● **What to work on**
Set down exactly the lines from the first line of the records through the line that contains "Task: Open the Help screen", and leave every picture out.

*** Opening of Input data ***

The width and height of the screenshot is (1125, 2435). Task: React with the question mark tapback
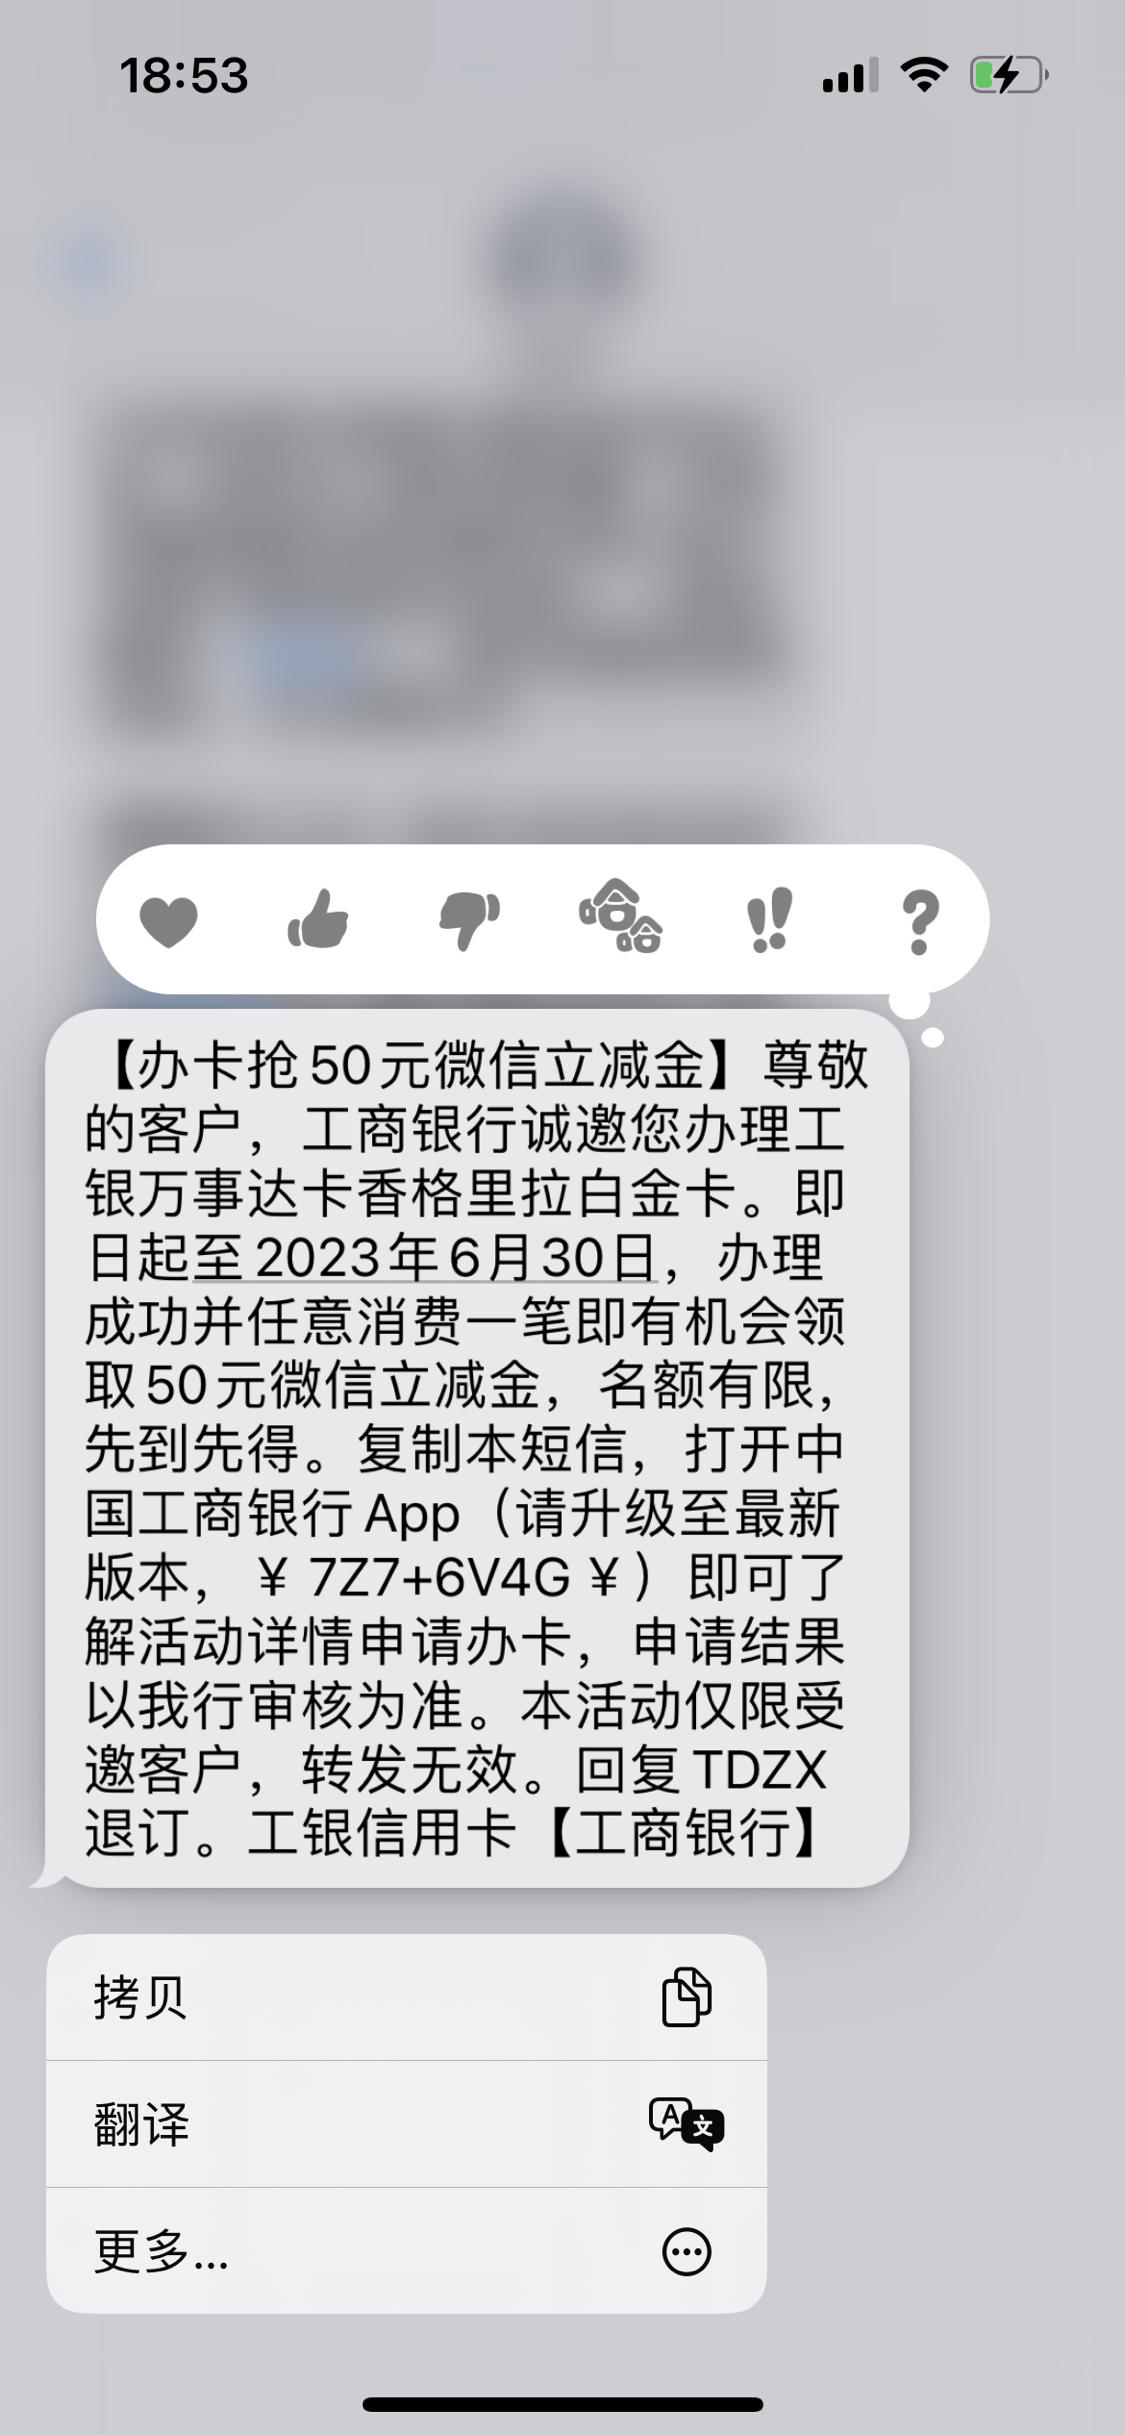point(920,922)
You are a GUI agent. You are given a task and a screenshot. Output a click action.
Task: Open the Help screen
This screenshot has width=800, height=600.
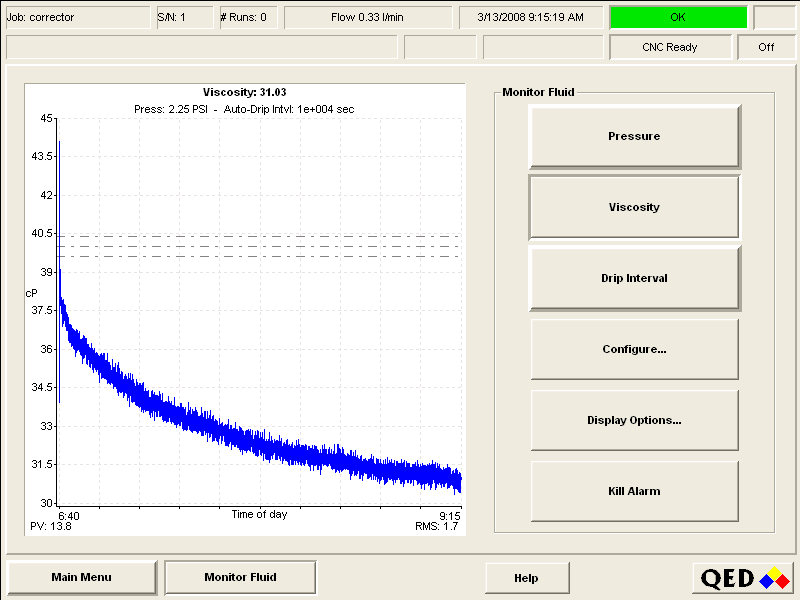526,578
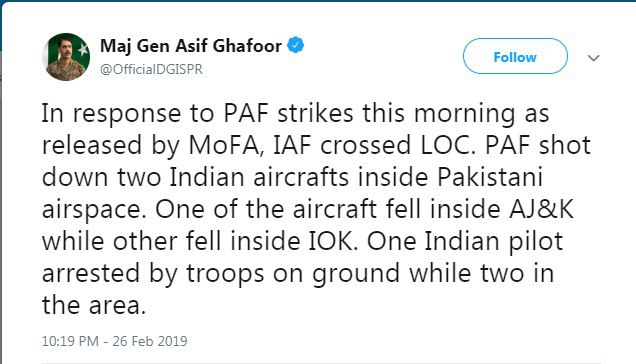Click the opening line 'In response to PAF'
The height and width of the screenshot is (364, 636).
tap(155, 114)
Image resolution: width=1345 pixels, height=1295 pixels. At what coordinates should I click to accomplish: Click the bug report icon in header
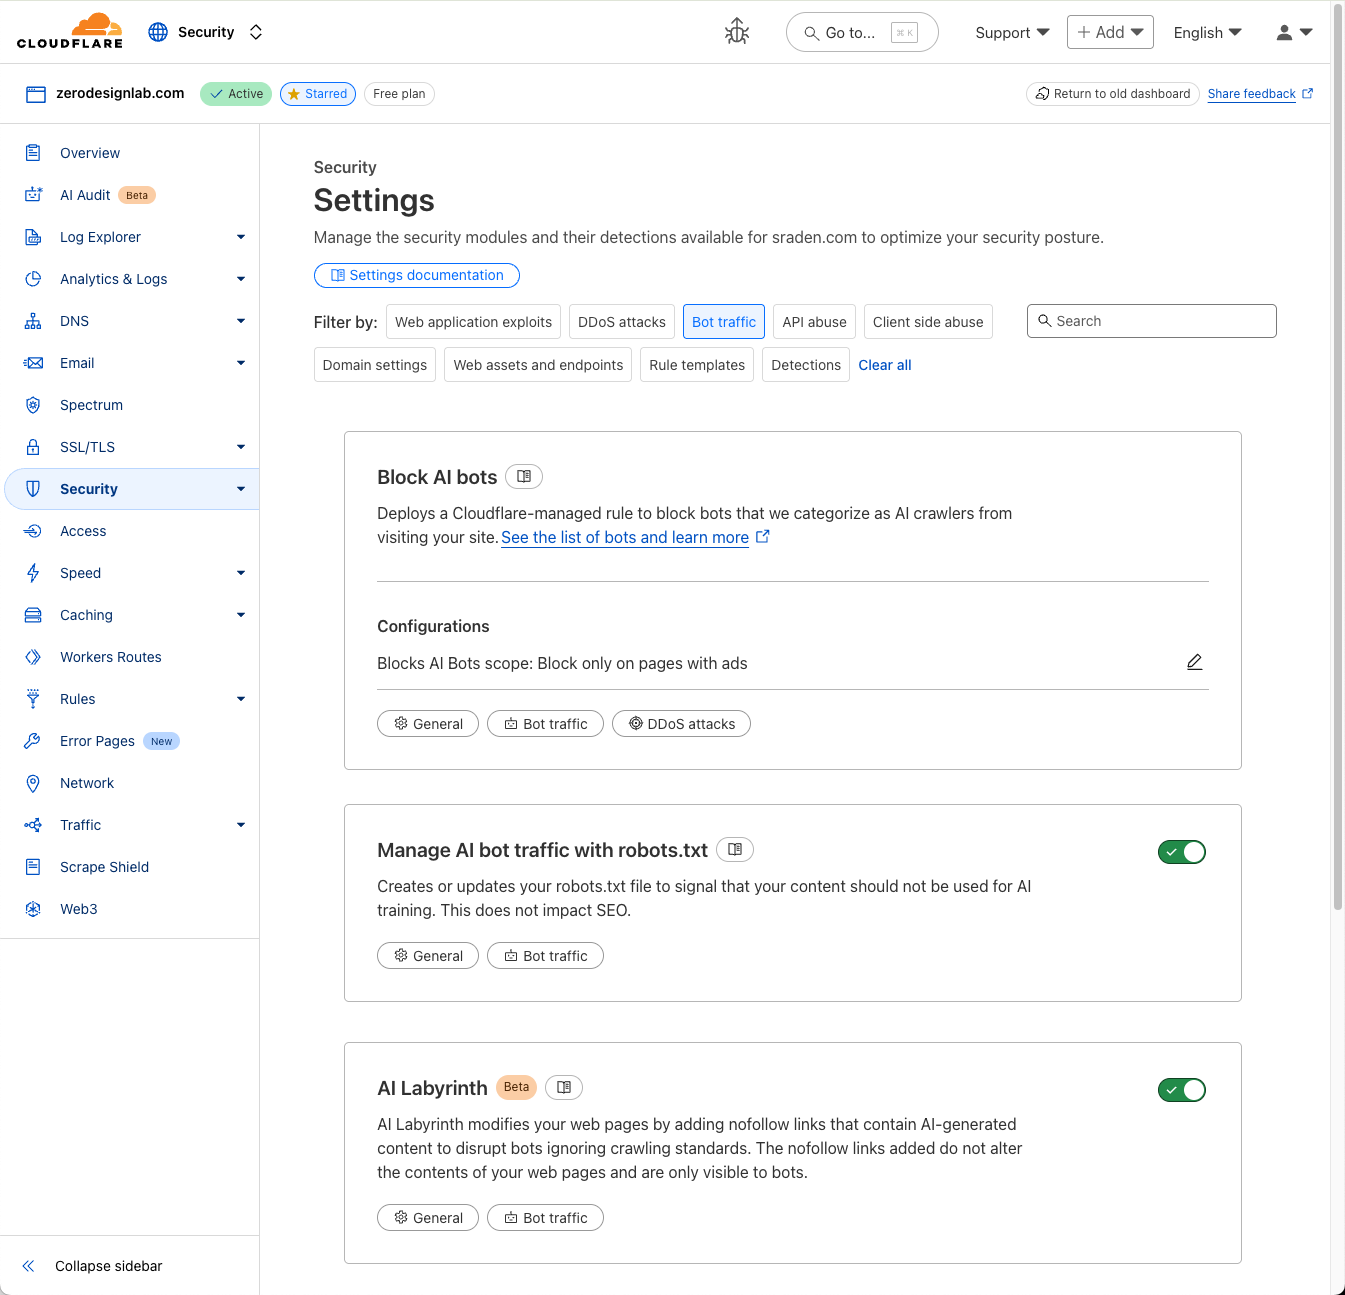(x=737, y=32)
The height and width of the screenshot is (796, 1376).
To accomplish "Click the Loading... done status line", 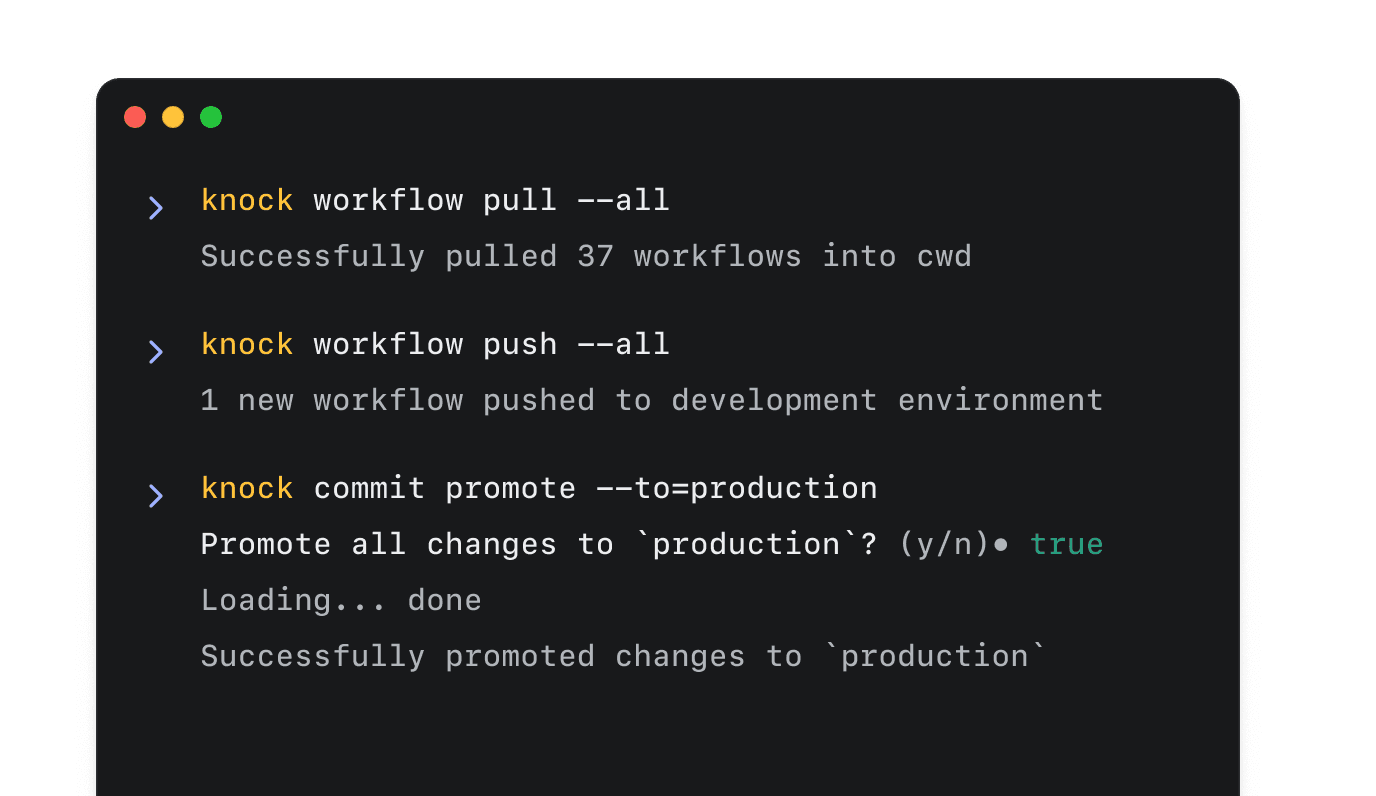I will (x=340, y=599).
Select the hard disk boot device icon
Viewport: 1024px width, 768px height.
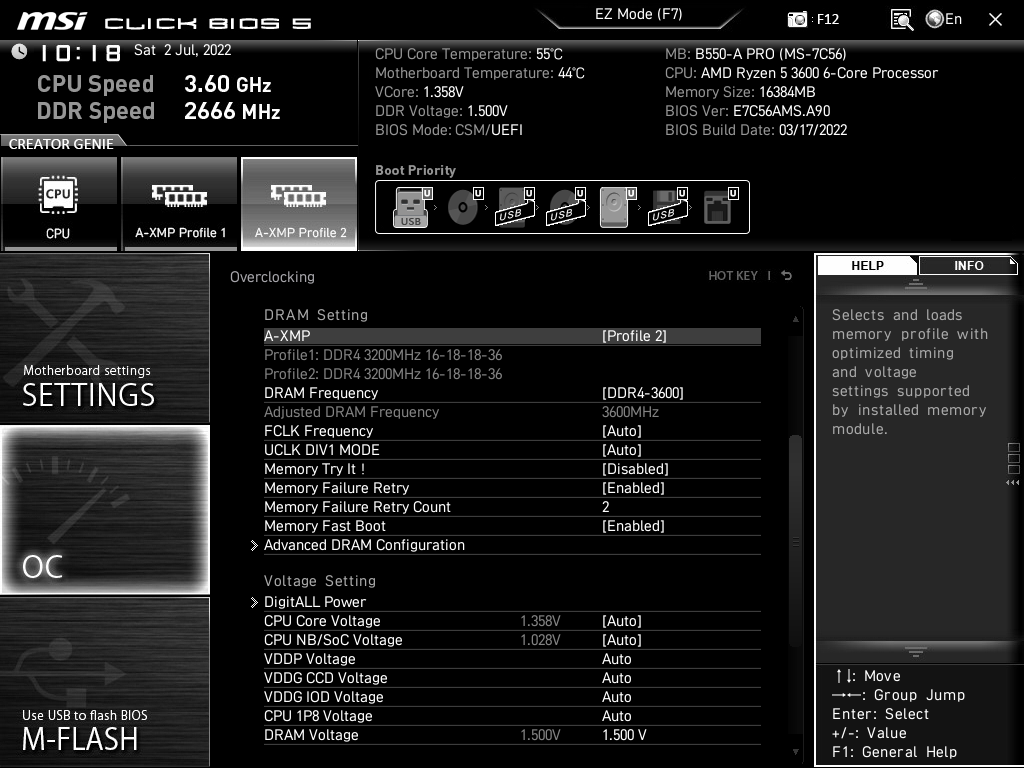click(x=614, y=208)
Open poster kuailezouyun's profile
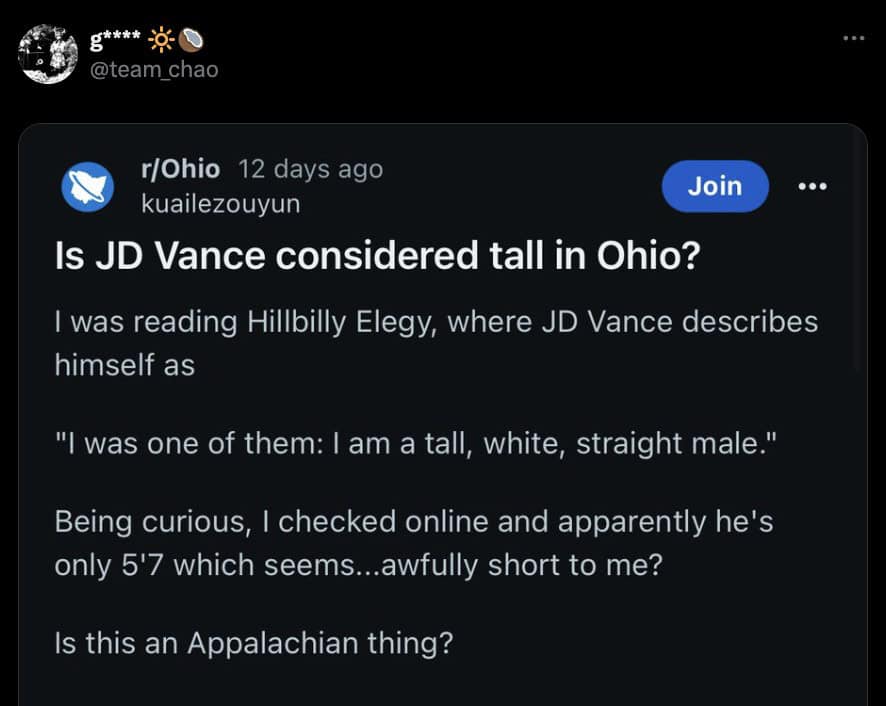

*** Close of Input data ***

● **Exercise response**
The width and height of the screenshot is (1125, 2435). Task: React with the question mark tapback
point(920,922)
You are a GUI agent. You are given a task and a screenshot. Output a click action.
Task: Open the Help screen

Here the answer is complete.